North Korea–Yugoslavia relations were historical foreign relations between North Korea and the former Yugoslavia. The People's Federal Republic of Yugoslavia and the Democratic People's Republic of Korea established diplomatic relations on 30 October 1948. During the initial period of the Korean conflict, motivated by the recent Tito-Stalin split and contrary to the Eastern Bloc, Yugoslavia remained firmly non-aligned to any of the blocs in the Korean War. Yugoslav literature compared the attack on South Korea by North Korea to the Axis Powers' attack on Yugoslavia and the attack on Hawaii by the Japanese army while Yugoslav representatives at the United Nations even accused the Soviet Union of having started the Korean War.

Relations became very close during the later years of Josip Broz Tito. By then, the Sino-Soviet split had occurred and Kim Il-sung maintained friendly relations with both the Soviet Union and China by adopting a neutral posture, not dissimilar to Yugoslav policy towards the wider Cold War. Yugoslavia and North Korea were members of the Non-Aligned Movement with Yugoslavia being one of the movement's founding members.

== Bilateral agreements ==
- 25 May 1971: agreement on trade and payments.
- 4 September 1973: agreement on the abolition of visas between the two countries.
- 4 November 1974: agreement on cultural cooperation.
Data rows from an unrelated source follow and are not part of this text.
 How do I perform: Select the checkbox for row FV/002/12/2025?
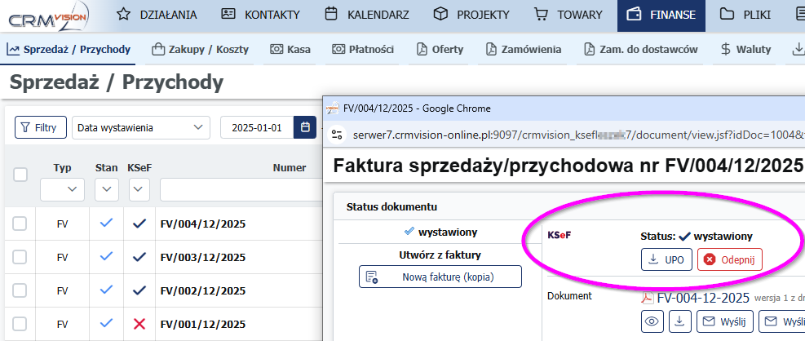pyautogui.click(x=20, y=290)
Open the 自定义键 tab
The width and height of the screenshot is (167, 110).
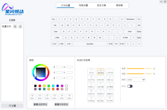click(x=101, y=5)
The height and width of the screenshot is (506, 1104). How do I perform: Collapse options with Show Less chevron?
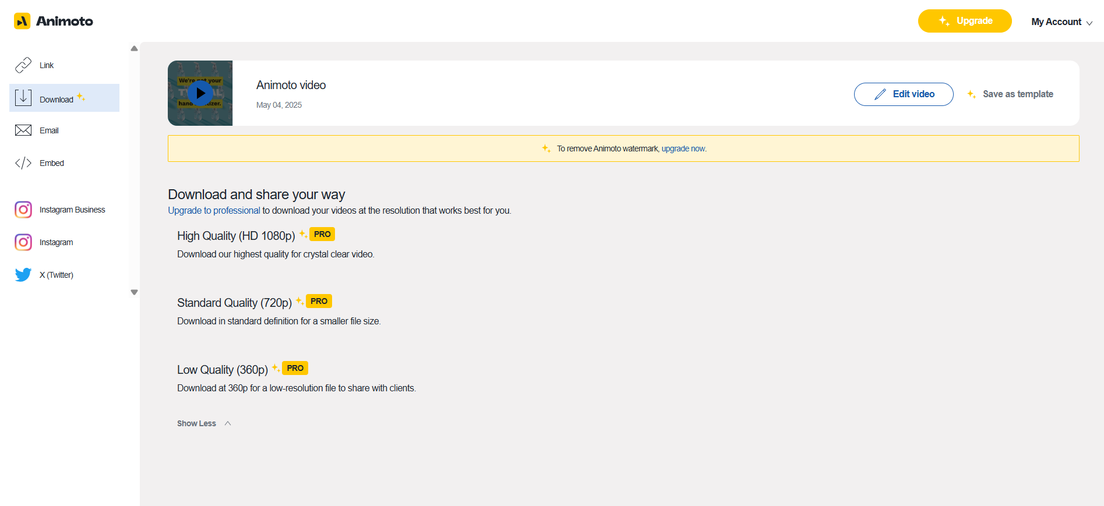pyautogui.click(x=228, y=423)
- 22 February 1975: agreement on the setting up of a consultative commission for economic and scientific-technical cooperation.
- 6 November 1975: agreement on air services.
- 11 December 1975: agreement on cooperation in telecommunications.
- 20 February 1978: agreement on cooperation in the fields of health, medical science and pharmaceuticals.
- 20 September 1978: agreement on providing health services free of charge to the diplomatic personnel and members of their families on a reciprocal basis.
- 4 March 1982: agreement on the mutual abolition of visas between the SFRY and the DPR of Korea for citizens of the two countries holding ordinary passports when travelling on business.